On the one hand, higher education has grown into an ugly mechanism for transmuting the hopes, dreams, and fears of young people into revenue for a sanctimonious, often destructive, industry, via a debt overhang that ruins lives. With legislative gridlock likely in 2021, forgiving Federally held student debt is one of the few ways that a Biden administration could make a direct, material, positive difference in people’s lives. The President could do it with the stroke of a pen.

On the other hand, the potential side effects seem terrible. The Democratic Party is trending towards becoming a party of the educated professional class alone. I view that as a horrible development we should move heaven and earth to reverse. So long as we are (miserably) a two-party system, the complement of a professional-class party is a fascist party. The Republicans we detest are the obverse of what we are allowing ourselves to become. Letting the working class remain in hock — underwater on unforgiven credit card debt, kiting paycheck loans to feed the kid and make the rent — while we unilaterally forgive higher education debt strikes me as an almost cartoonishly perfect wedge issue to polarize the college and noncollege elements of the Democratic electorate. Republicans would ruthlessly demagogue and exploit student loan cancellation to build their new “multiethnic, multiracial, working-class coalition.”

On technocratic rather than political grounds, there are big problems with just forgiving student debt. Come next fall, an unreformed higher education finance system will remain. Kids will sign on the dotted line for new Federal loans, just after the last round has been wiped away as a remedy to the same predatory regime they are joining. Will the obligation embedded in those new loans be legitimate, then? Regardless of where you stand on that ethically, will there be an incentive to max out loans — rather than spend out of family means, or take work to minimize indebtedness — on the theory that new debt might be forgiven in a next round students (and their families) might reasonably predict? Will that end up harming kids even more, if a second round of forgiveness fails to emerge? If a new round of forgiveness does appear, will it end up being perceived as a grift by well-to-do families, many of whom may have suddenly opted to finance college with debt rather than out of savings?

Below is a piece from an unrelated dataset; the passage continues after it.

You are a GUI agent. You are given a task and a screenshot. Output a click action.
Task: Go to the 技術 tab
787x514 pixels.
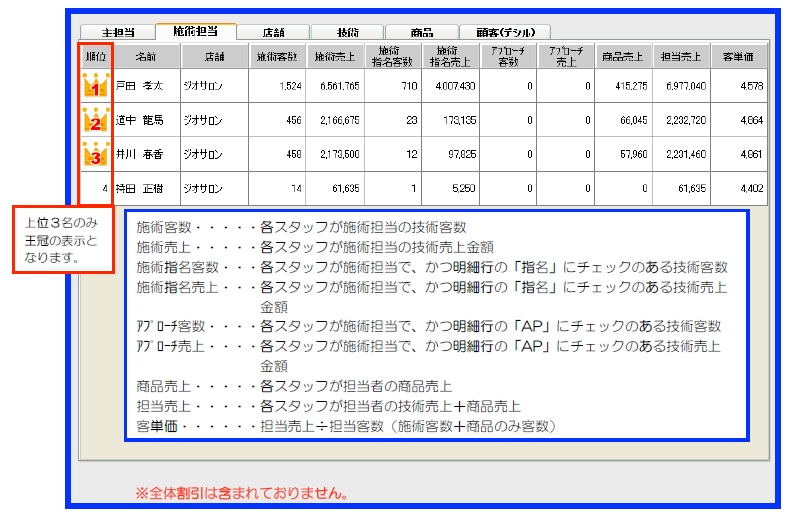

For all of this, I can’t persuade myself to simply oppose unilateral forgiveness of student debt. The last thing Democrats need is, yet again, to find technocratic grounds to persuade themselves not to directly, materially help humans desperate for relief.

My suggestion (which owes everything to a conversation with the remarkable Carlos Mucha) is that Democrats push for what Steve Keen describes as a “modern jubilee“: a flat per-capita transfer to citizens and permanent residents that must be used to pay down debts. Any balance that remains after debts are repaid becomes money recipients can bank. (Mucha suggests this difference be remitted as savings bonds, which could be structured to mature over time in order to prevent a destabilizing spike and then withdrawal of new spending power.)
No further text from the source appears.